Qatari

Only about ten percent of Qatar’s population is actually native Qatari; the rest being comprised of expatriates, mostly business people and oil magnates, etc. As an exclave of neighboring Saudi Arabia, sharia law is largely intact yet loosely enforced among the constituents - many westerners don’t take kindly to threat of having their hand cut off for stealing someone else’s oil. Qatar even has giant alien scorpion robots…oh sorry, wait, I’m getting a message that was just CGI in ‘Transformers’. Nevertheless, Qatar is a unique place - a desert peninsula surrounded by water with a very wealthy population that doesn’t play by the westerners’ rules (well, for the most part, except when it comes to striking oil and striking deals).
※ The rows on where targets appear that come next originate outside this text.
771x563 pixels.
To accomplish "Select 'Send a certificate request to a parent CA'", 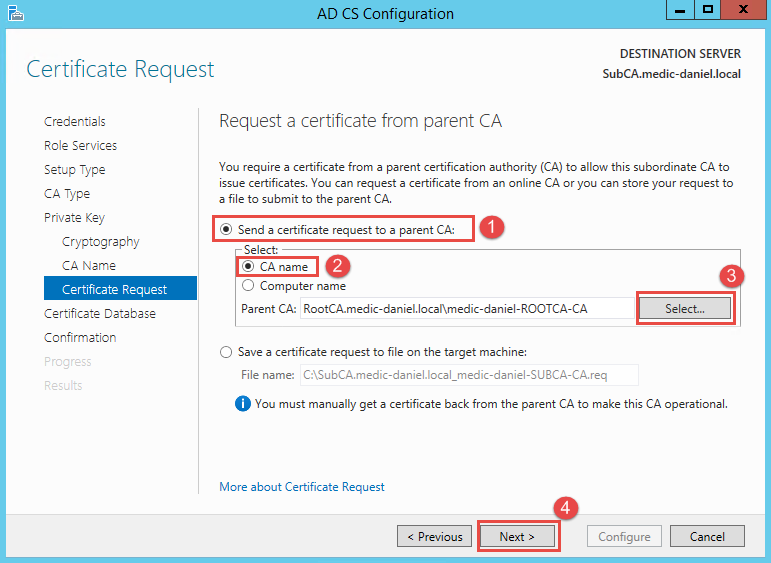I will (x=227, y=230).
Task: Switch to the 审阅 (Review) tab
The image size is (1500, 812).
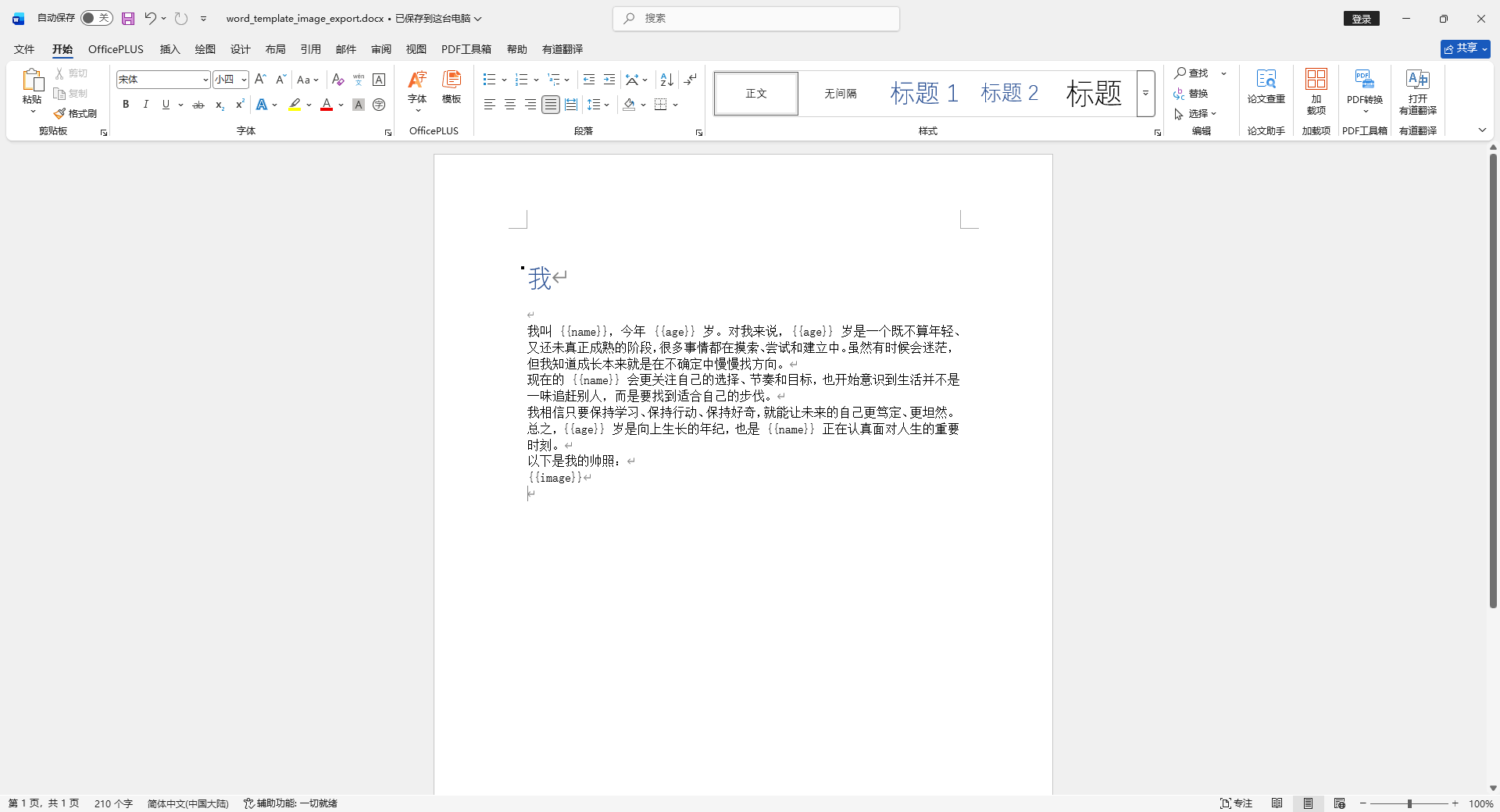Action: click(381, 49)
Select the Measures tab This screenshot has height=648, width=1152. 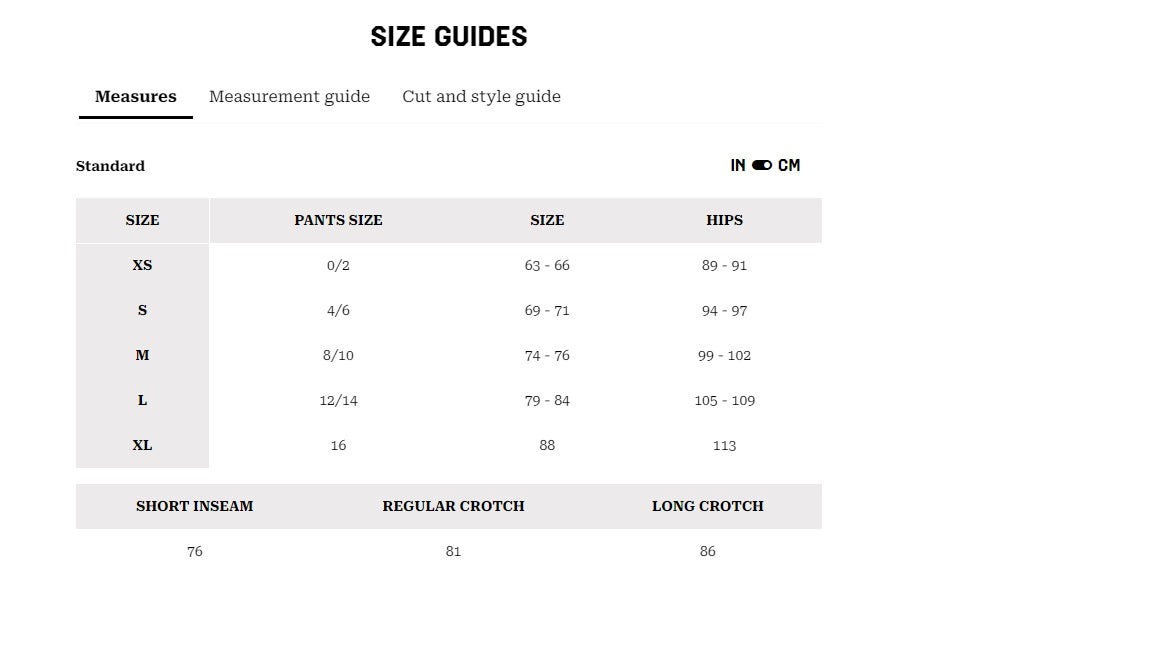136,96
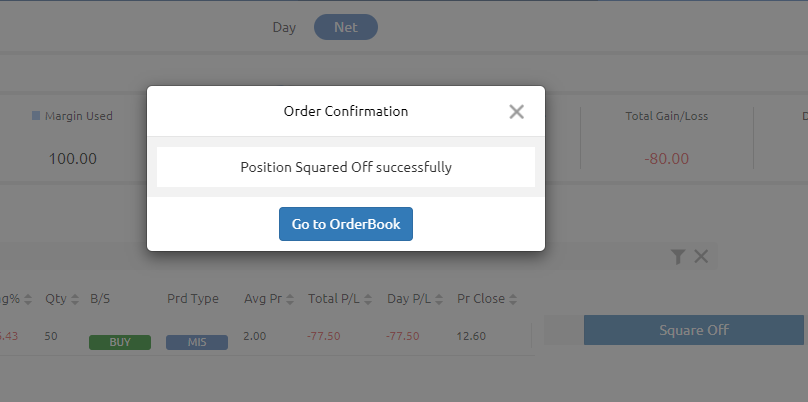Go to OrderBook from confirmation dialog
The width and height of the screenshot is (808, 402).
(x=346, y=224)
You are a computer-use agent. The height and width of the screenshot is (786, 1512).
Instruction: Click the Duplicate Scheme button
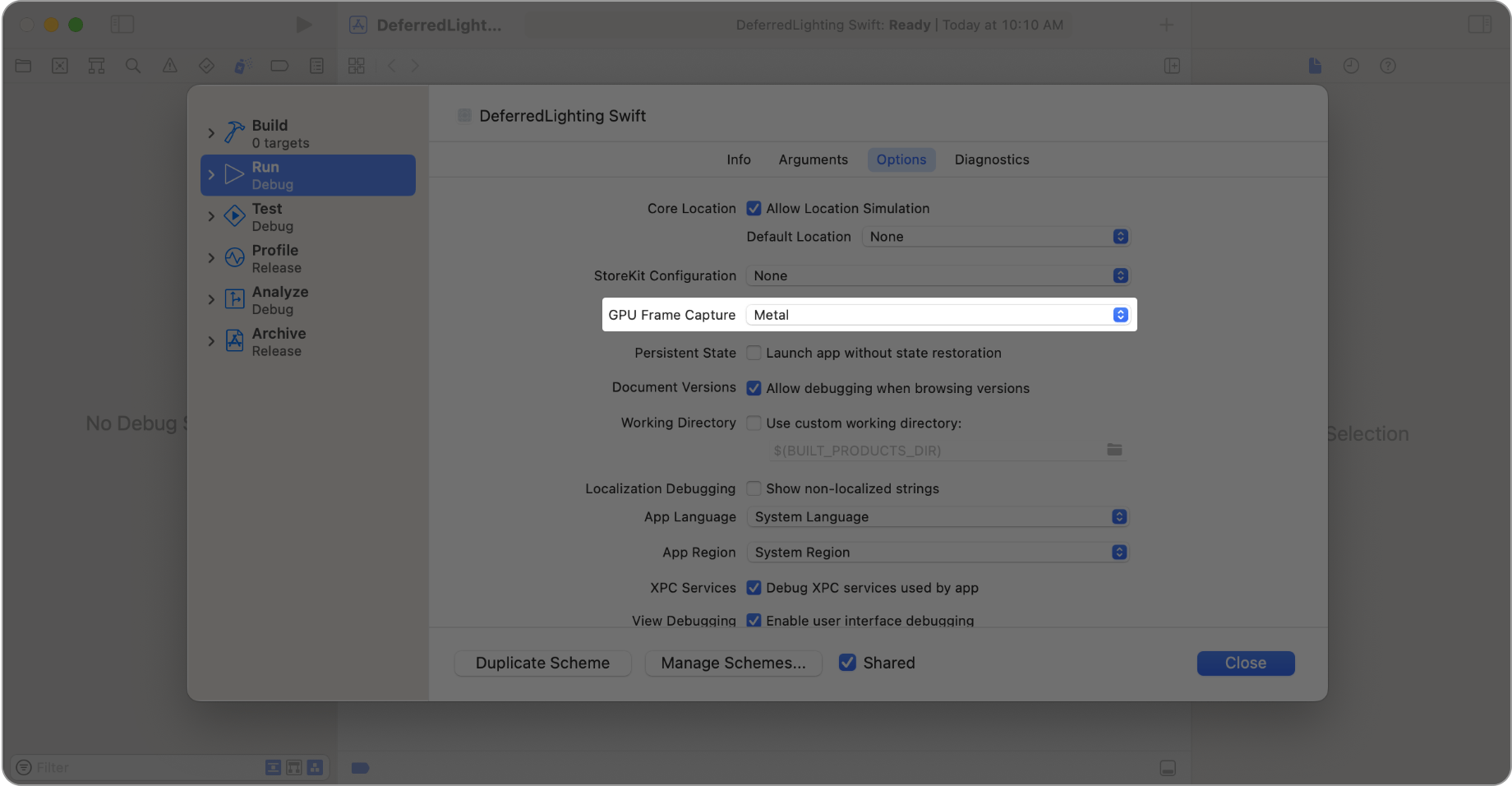point(542,663)
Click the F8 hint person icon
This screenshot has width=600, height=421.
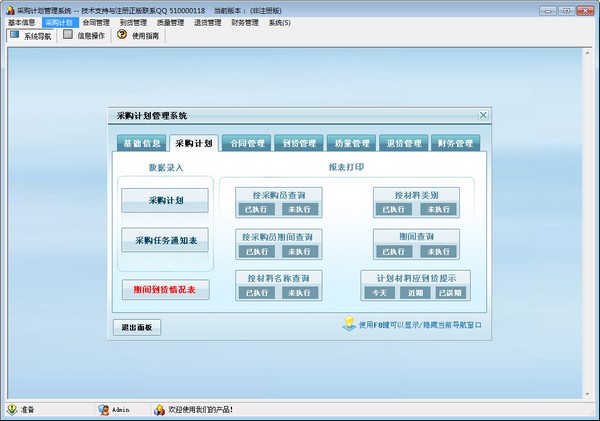348,323
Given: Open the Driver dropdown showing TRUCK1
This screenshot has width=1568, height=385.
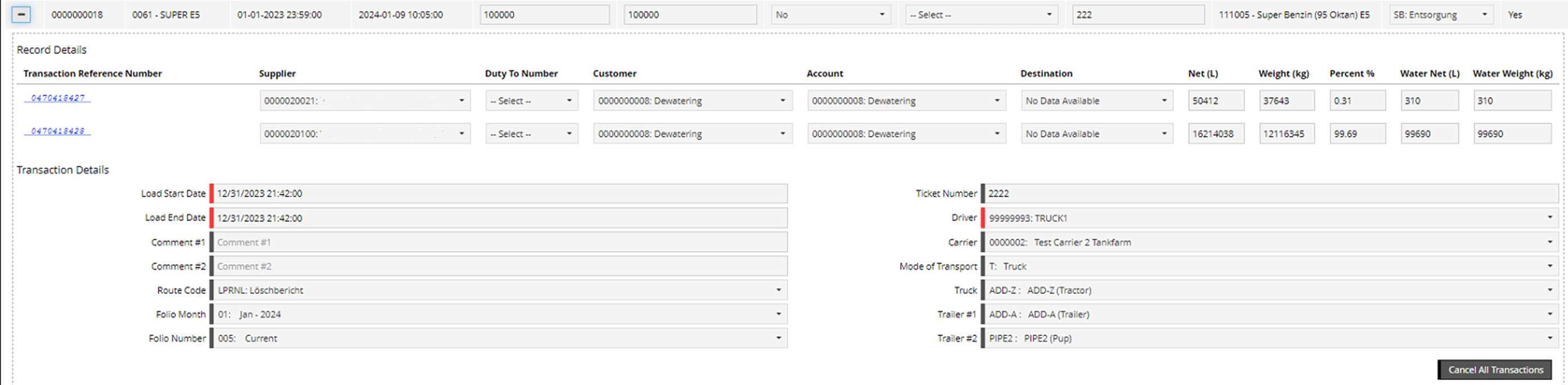Looking at the screenshot, I should point(1269,218).
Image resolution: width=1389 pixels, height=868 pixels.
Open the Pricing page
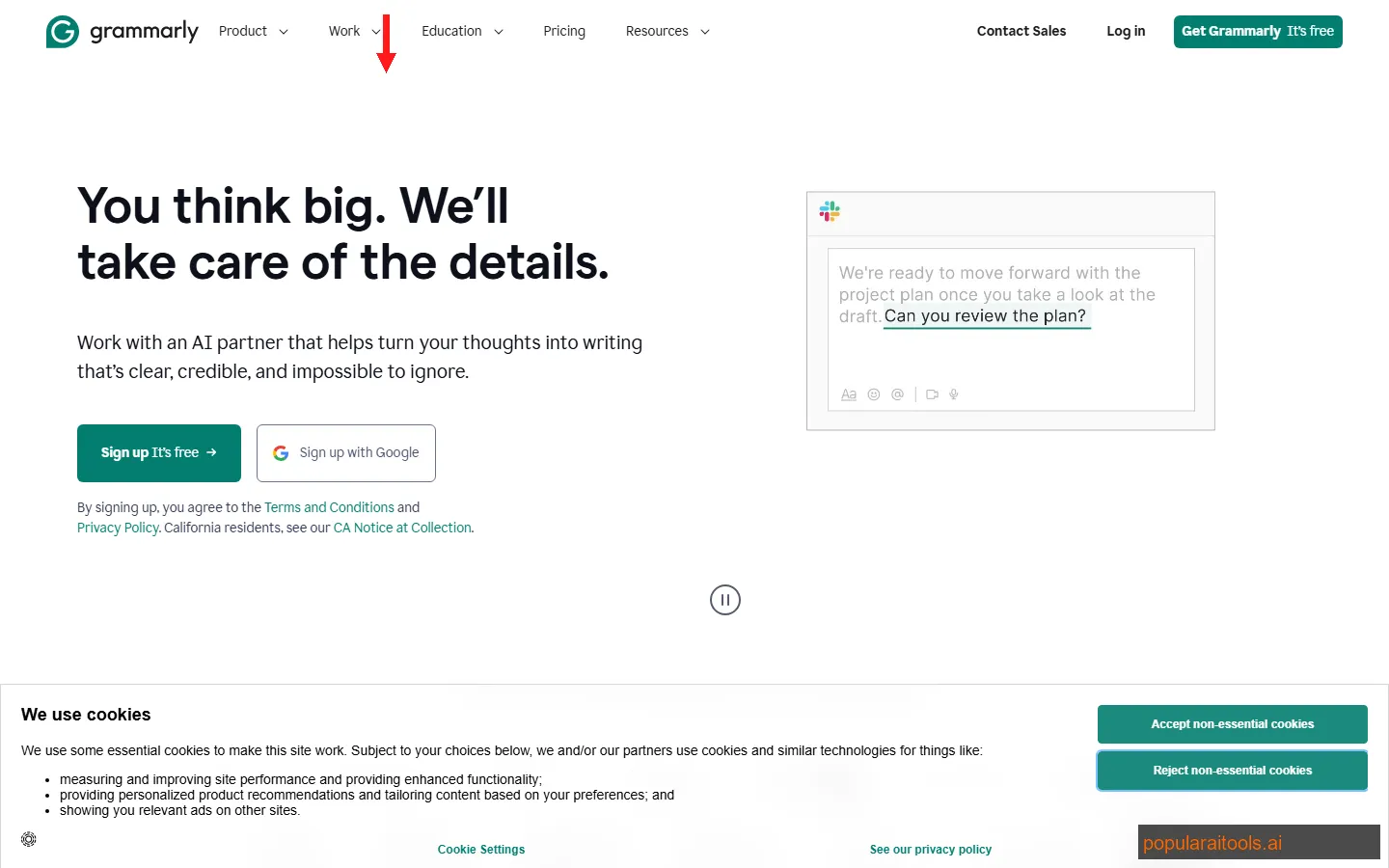coord(564,31)
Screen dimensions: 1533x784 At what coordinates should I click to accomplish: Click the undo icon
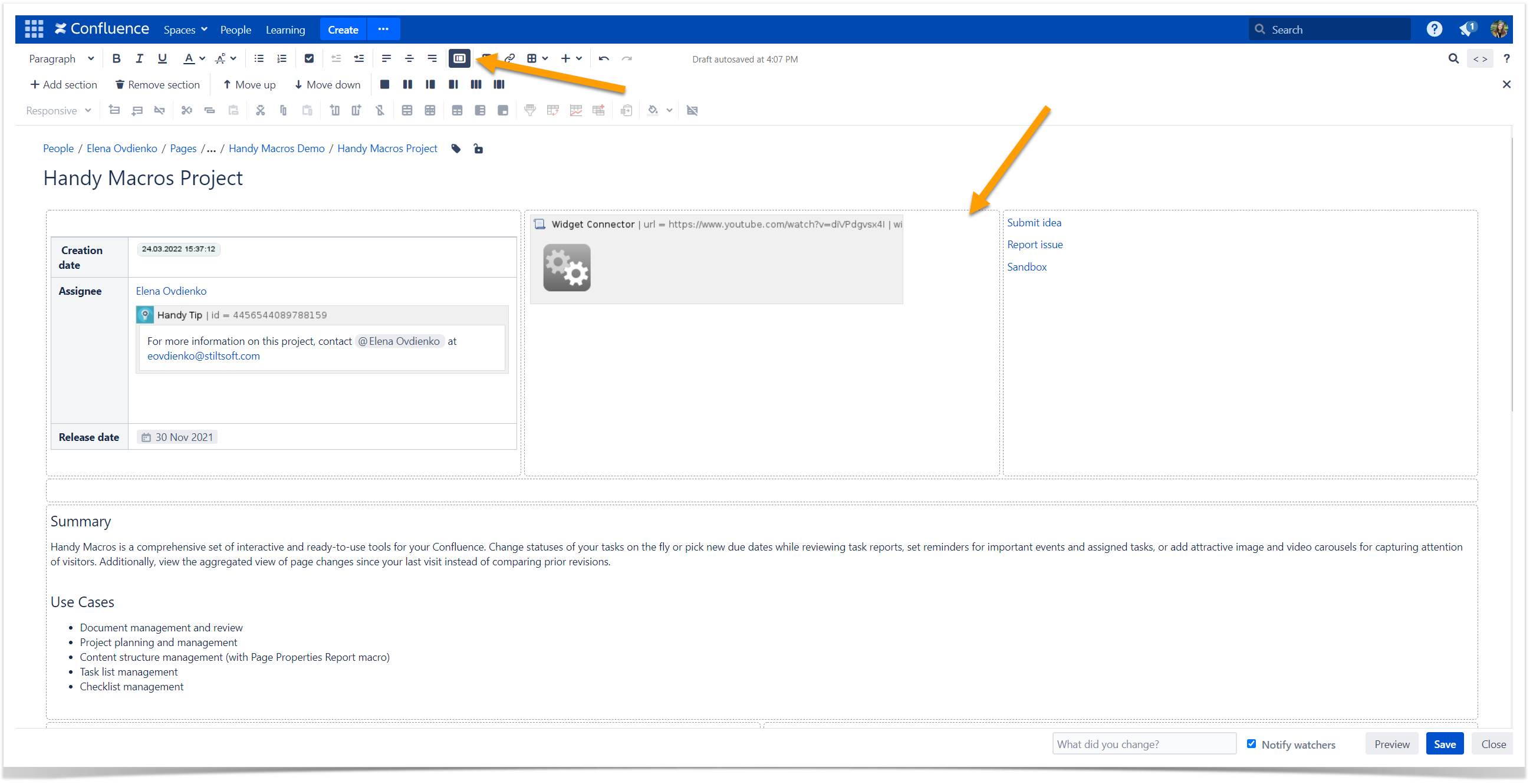[x=605, y=58]
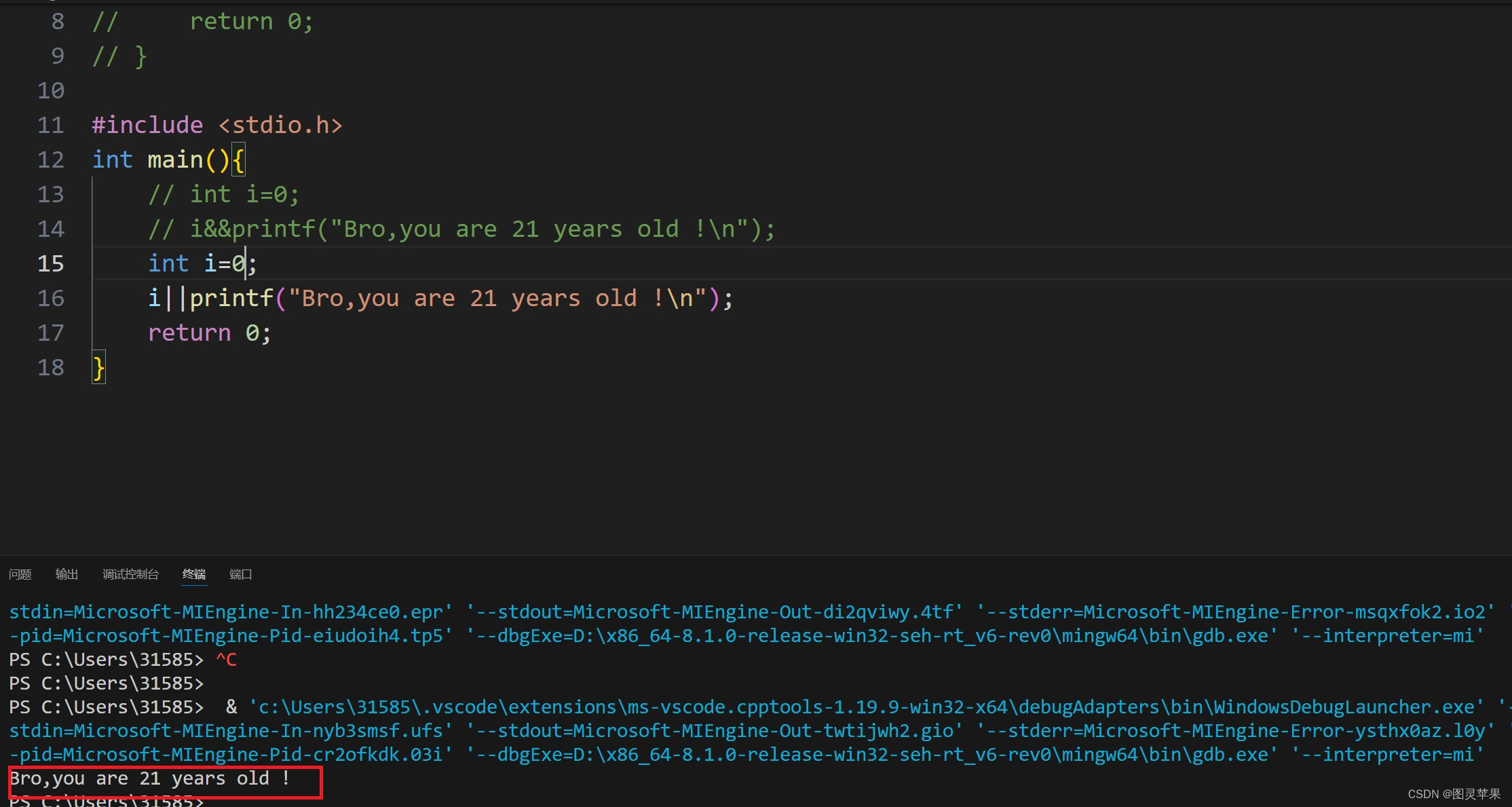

The average Qatari is far wealthier than the average Middle Eastern dweller, and on the global scale comparable to large industrialized nations, and that is saying something (or at least their GDP per capita is higher). I do think that it is true that is hard for a rich person to enter the kingdom of heaven…hard, but certainly not impossible. The Apostle Paul told the Corinthians that when they were called into the kingdom of God that “Not many of [them] were wise by human standards; not many were influential; not many were of noble birth.” (1 Cor. 1:26). It is noteful and wonderful that it does not say “NONE of you were…”; rather, it says “not many…”. No, not many indeed. But some!